Liz, 24, is also straight and British and HIV positive.

She was so blase about what she thought was a routine test that she didn't even bother to pick up the results. She was diagnosed on the day she started a new job but regards herself as lucky because as a welfare officer she had access to information and services to help her cope.

"People are so fearful. They stay at home. They don't tell anyone about their diagnosis. Fear is ignorance and that just makes the whole thing worse," she said.

ATTITUDES HAVEN'T CHANGED

Fear of other people's reactions are cited as the main reasons why people cannot talk openly about the disease, why so many people are ashamed and suffer in silence.

The world and the epidemic has changed a lot since 1981 but people's attitudes haven't. Horror stories and snide comments and jokes still abound.

"One women told her mum after two years and her mum covered all the furniture in plastic," said Liz.

"A family told the school thinking it would make it easier for their HIV positive child and the child got beaten up that day because confidentiality was leaked. The family has moved house. This sort of thing goes on, on a big scale," she added.

Florence Ngobeni has experienced more tragedy in her 24 years than most people in a lifetime. The South African native hails from a part of the world where cases of the disease have increased at an alarming 7.4 percent.

AIDS killed her partner and her five-month-old daughter and she is HIV positive. She did not even know her lover had AIDS until she told his family her daughter was sick.

"When I told them the child was HIV positive, that was the time they told me he had died of AIDS. I have a feeling that if I hadn't told them about the baby, they wouldn't have told me the truth."

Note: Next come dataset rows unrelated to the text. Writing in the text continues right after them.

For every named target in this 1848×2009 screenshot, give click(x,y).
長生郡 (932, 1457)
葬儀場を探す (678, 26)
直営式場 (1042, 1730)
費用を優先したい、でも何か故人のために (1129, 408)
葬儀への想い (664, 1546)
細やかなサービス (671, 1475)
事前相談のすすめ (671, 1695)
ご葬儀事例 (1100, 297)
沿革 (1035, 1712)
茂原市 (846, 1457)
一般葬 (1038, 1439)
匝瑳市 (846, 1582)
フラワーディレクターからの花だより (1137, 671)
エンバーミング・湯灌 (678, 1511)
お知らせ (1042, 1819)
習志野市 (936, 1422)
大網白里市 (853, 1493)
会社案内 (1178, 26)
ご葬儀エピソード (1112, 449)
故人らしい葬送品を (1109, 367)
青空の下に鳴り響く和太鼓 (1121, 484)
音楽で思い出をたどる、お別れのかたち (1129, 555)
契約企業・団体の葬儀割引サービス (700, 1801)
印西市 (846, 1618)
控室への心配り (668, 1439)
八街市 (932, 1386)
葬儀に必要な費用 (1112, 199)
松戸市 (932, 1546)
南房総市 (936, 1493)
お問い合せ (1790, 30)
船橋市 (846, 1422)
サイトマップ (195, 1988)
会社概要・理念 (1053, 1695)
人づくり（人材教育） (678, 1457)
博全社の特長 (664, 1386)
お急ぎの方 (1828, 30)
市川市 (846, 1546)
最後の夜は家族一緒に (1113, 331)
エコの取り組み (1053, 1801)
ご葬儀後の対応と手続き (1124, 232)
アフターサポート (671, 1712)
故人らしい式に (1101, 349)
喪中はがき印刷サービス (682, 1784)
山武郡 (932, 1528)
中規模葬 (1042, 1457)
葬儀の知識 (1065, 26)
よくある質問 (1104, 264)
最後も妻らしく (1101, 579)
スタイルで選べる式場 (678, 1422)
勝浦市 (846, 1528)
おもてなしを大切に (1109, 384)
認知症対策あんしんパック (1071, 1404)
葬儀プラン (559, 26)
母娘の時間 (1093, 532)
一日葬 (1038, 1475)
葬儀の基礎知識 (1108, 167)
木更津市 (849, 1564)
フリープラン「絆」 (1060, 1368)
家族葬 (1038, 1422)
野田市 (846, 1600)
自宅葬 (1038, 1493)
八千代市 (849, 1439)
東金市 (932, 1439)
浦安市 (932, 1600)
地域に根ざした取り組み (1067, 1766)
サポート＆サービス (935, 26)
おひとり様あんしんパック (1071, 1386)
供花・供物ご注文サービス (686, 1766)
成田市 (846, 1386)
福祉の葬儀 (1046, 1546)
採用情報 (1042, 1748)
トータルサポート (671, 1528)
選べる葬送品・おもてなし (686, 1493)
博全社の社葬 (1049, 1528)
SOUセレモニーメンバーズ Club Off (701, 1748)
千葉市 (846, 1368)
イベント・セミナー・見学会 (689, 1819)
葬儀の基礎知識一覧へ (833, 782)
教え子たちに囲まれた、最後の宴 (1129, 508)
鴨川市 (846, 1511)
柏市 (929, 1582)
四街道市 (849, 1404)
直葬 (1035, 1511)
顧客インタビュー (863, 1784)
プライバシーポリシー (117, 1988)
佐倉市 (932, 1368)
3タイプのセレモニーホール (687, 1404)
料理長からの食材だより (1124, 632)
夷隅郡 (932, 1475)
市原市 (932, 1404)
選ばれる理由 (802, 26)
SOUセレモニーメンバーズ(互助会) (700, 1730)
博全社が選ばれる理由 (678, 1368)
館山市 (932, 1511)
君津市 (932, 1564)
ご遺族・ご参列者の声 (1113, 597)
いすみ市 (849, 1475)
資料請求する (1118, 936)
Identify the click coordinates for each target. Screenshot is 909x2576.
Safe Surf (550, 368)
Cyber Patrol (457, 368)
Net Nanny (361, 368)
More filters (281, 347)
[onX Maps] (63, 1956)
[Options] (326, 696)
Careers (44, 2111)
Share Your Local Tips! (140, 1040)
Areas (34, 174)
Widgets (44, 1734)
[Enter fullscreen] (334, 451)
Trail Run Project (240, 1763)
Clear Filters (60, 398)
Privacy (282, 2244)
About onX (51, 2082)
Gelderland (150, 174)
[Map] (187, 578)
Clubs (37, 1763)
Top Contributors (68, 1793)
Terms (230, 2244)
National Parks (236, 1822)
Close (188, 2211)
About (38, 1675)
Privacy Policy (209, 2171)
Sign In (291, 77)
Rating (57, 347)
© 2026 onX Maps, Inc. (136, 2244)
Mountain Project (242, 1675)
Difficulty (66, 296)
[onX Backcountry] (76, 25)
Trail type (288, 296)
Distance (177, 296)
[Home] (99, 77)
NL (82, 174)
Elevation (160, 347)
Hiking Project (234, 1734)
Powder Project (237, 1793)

Ngobeni, who counsels HIV positive pregnant women in a hospital in Soweto, traveled to London for World AIDS Day to speak about her experiences. She said she thinks her partner tried to tell her, but couldn't.

"A lot of people have a hard time telling their partners they are HIV positive because of lack of education, lack of confidence and fear," she said.

"The point is HIV and AIDS is not accepted as any other disease in South Africa. People still regard HIV as a gay disease and think that people who have HIV are prostitutes. They are regarded as dirty and untouchable."

AWARENESS CAMPAIGNS BLAMED FOR PREJUDICE

Much of the blame for current attitudes toward AIDS is aimed at the information campaigns in the 1980s when the disease first appeared.

Liz remembers seeing a large British poster just a week after her diagnosis. It featured a huge needle and the words "AIDS KILLS."

"That 80s fear is still lingering," she said.

Joe describes it as "scare tactics."

"It wasn't an information campaign. It wasn't an educational campaign. It was scare tactics and those are still firmly lodged in people's minds," he added.

AIDS victims say it is time for people, and particularly the media, to stop asking them how they got the disease and instead ask how they are coping with it.

"There isn't another disease where people would even think of asking that question and that's a symptom of the prejudice," said Joe.

If the predictions of the UN agencies are correct, the number of people living with HIV and AIDS will soar to 40 million by the year 2000. It will not discriminate between sexuality, race, religion or age.

"The main thing is to make people see that this is a reality and it can happen to anyone," said Ngobeni.

"It's a world problem. It's time we worked together. It's time we shared ideas and shared whatever we have."